**Text and element pointing records:**
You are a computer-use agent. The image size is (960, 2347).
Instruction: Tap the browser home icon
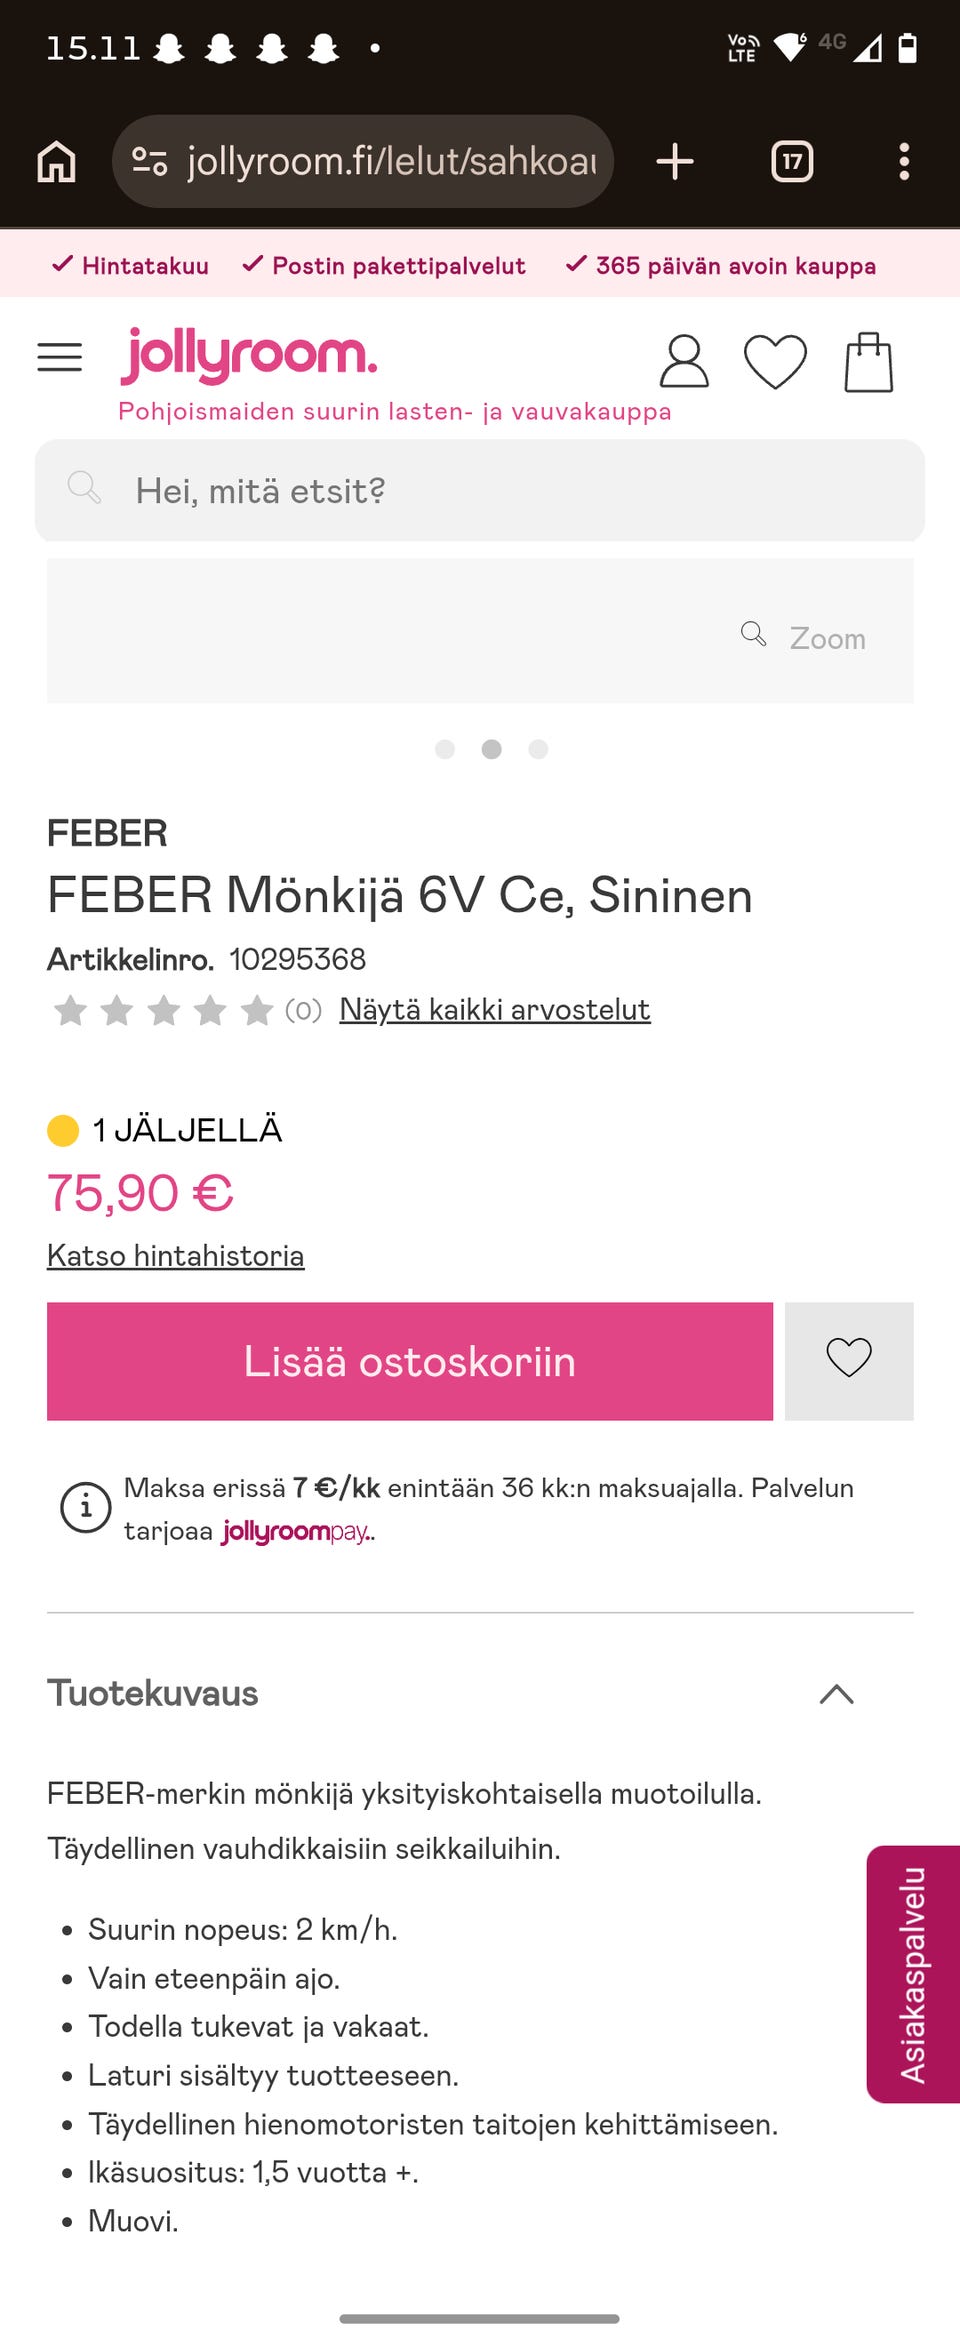(56, 161)
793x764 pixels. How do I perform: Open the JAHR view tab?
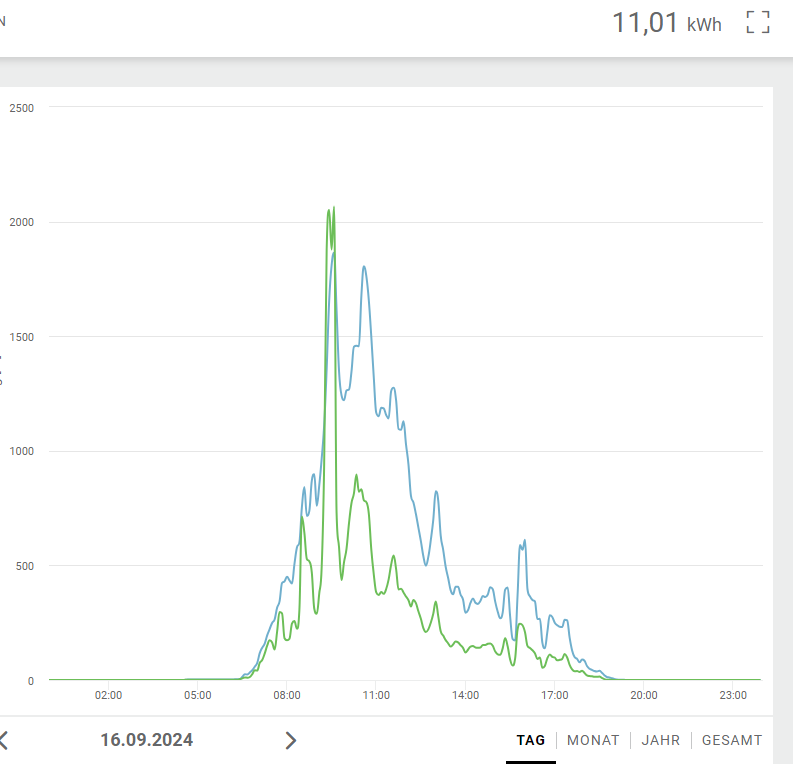(x=660, y=740)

**Exercise details:** Switch "icon" to "button" throughout the material and write out the lines again with nothing else changed. Omit the pictures from your answer.

**Solution to this problem:**
You are a computer-use agent. The image size is (960, 2347).
Instruction: Tap the browser home button
(56, 161)
793x764 pixels. How do I perform: Open the JAHR view tab?
(x=660, y=740)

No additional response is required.